Interrupting her, Hassan said that Noem’s answer was “incorrect.”
“Habeas corpus is the legal principle that requires that the government provide a public reason for detaining and imprisoning people. If not for that protection, the government could simply arrest people, including American citizens, and hold them indefinitely for no reason,” Hassan said.
After providing the correct definition, Hassan asked Noem if she supports the protections provided by habeas corpus.
“I support habeas corpus. I also recognize that the president of the United States has the authority under the Constitution to decide if it should be suspended or not,” Noem said.
This assertion is also incorrect. Legal experts nearly universally agree that only Congress can suspend habeas corpus. This can only happen “when in Cases of Rebellion or Invasion the public Safety may require it,” as the Constitution stipulates in Article I, which outlines Congress’s powers.

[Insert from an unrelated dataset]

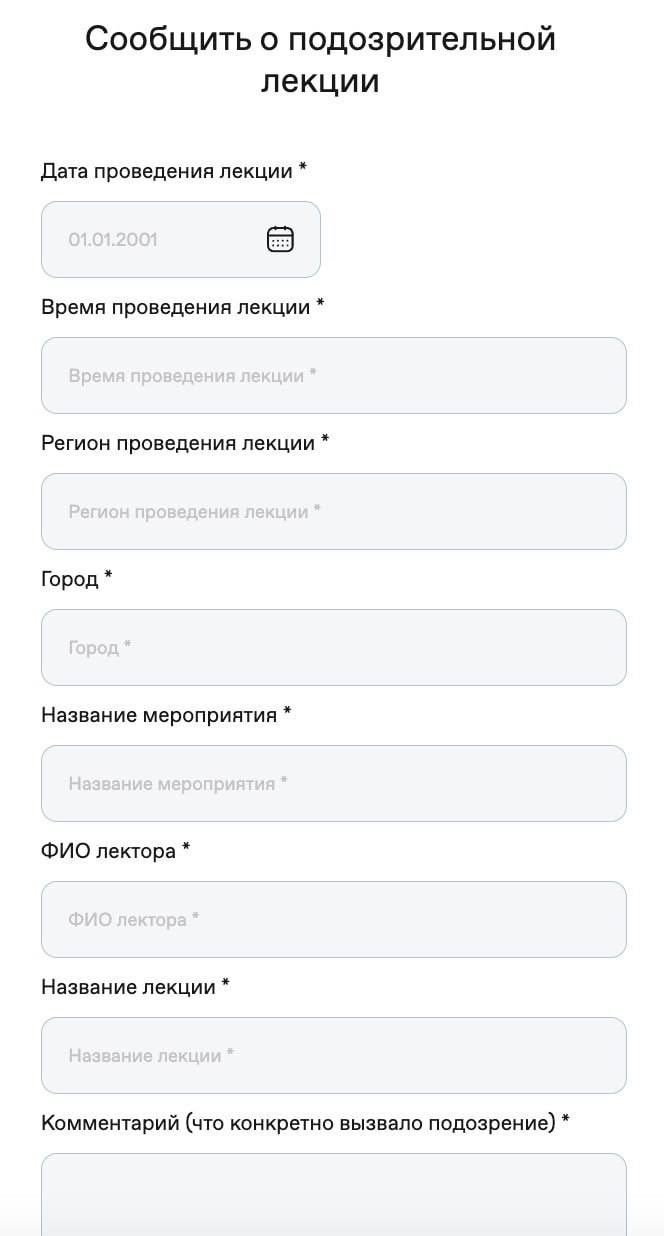Click the 'Название лекции' label text
664x1236 pixels.
pos(128,987)
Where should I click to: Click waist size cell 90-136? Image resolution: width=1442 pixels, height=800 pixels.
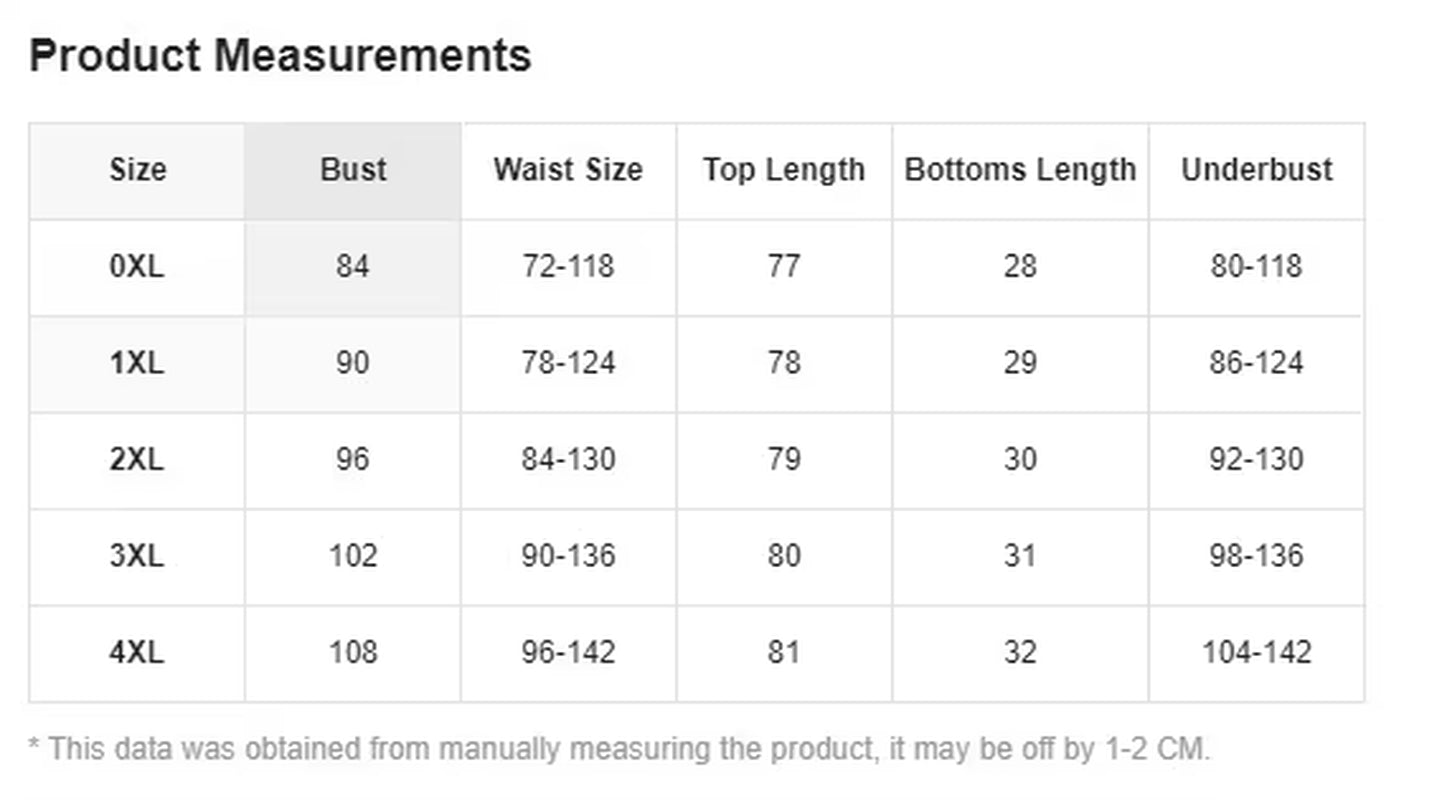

Noem’s comments are disturbing coming from the head of an agency responsible for carrying out mass deportations under the Trump administration with seemingly no concern for the legality of their actions, even openly flouting court orders in order to do so.
Indeed, a report released Monday by libertarian think tank Cato Institute found that at least 50, and potentially more, of the 240 Venezuelan men deported to El Salvador by the Trump administration were in fact in the U.S. legally — despite the Trump administration’s repeated assertions that they were all undocumented immigrants.
Though the Supreme Court has found that none of the deportations were carried out constitutionally, the report lends even further evidence to the idea that proper due process could save the deported immigrants from life imprisonment in El Salvador camps.
There is no such thing as a constitutional right for a president, Donald Trump or otherwise, to deport people. Rather, the Constitution plainly states that everyone in the U.S. is to be afforded due process, including noncitizens. This has been recently upheld by numerous courts, including the Supreme Court, in challenges to the Trump administration’s wanton deportation campaign.
Noem’s answer was also strange considering that, just last week, she spoke about suspending habeas corpus during a House hearing in a way that suggested that she knew the real definition. Heinously, she said that she believes that the entry of immigrants at the southern border qualifies as an “invasion” that allows for the suspension of due process.
White House Deputy Chief of Staff Stephen Miller said earlier this month that the administration is considering suspending habeas corpus, saying that “a lot of it depends on whether the courts” issue decisions agreeing with the administration or not. His arguments, similarly suggesting that the president can suspend habeas corpus, were patently wrong, legal experts have said.